Gantenerumab also significantly reduced total tau in the CSF at year four (20.6% reduction vs. placebo) as well as a disease-associated version of tau known as phospho-tau181 (32.8% reduction vs. placebo).

Neurofilament light chain — a marker of inflammation — rose after treatment with gantenerumab by 1.7% compared with 3.9% in the placebo group. Differences in tau and neuronal injury markers between gantenerumab and placebo were more prominent in the asymptomatic patients than symptomatic ones, but the difference was not statistically significant.

“These biomarker results suggest that gantenerumab had a favorable impact on the target and downstream markers of Dominantly Inherited Alzheimer’s Disease,” said Rachelle Doody, MD, PhD,  global head of neurodegeneration at Roche and Genentech.

The safety profiles of gantenerumab and solanezumab were consistent with trials in people with sporadic Alzheimer’s, with no new safety issues observed.

Amyloid-related brain swelling (cerebral edema) was seen in 19.2% of the gantenerumab group, 0% in the solanezumab group, and 2.5% in the placebo group.

This adverse event was mostly asymptomatic (8 out of 11), and those with symptoms experienced mild headache, dizziness, and balance problems with ear pain. All were resolved.

Participants were invited to continue gantenerumab treatment as part of an open-label extension study, given the significant biomarker benefits.

“We support the continued scientific investigation of gantenerumab in Washington University’s exploratory, open-label extension study to build on learnings from DIAN-TU-001, and are grateful to be a part of this close collaboration … as we continue to tackle the complex challenge of Alzheimer’s disease,” Doody added. “We are encouraged by the advancements being made and look forward to continued progress.”
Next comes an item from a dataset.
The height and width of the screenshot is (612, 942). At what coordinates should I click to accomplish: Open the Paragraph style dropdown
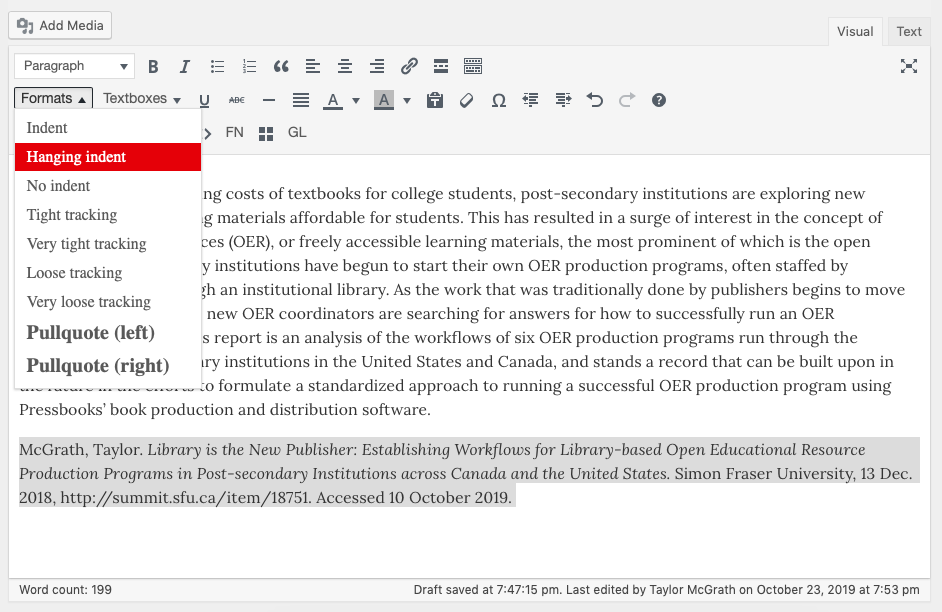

Despite the lack of cognitive benefit in this study, improvements in biomarkers following gantenerumab treatment may support preventing or slowing disease progression via amyloid lowering. This may benefit patients in earlier stages of the disease, in  inherited forms and in those who develop late-onset Alzheimer’s after age 65.

“Although the trial focuses on people with rare mutations, drugs that are successful in this population would be promising candidates for preventing or treating the forms of Alzheimer’s that occur more commonly in older adults,” Bateman said. “The destructive molecular and cellular processes in the brain are similar in both types of the disease.”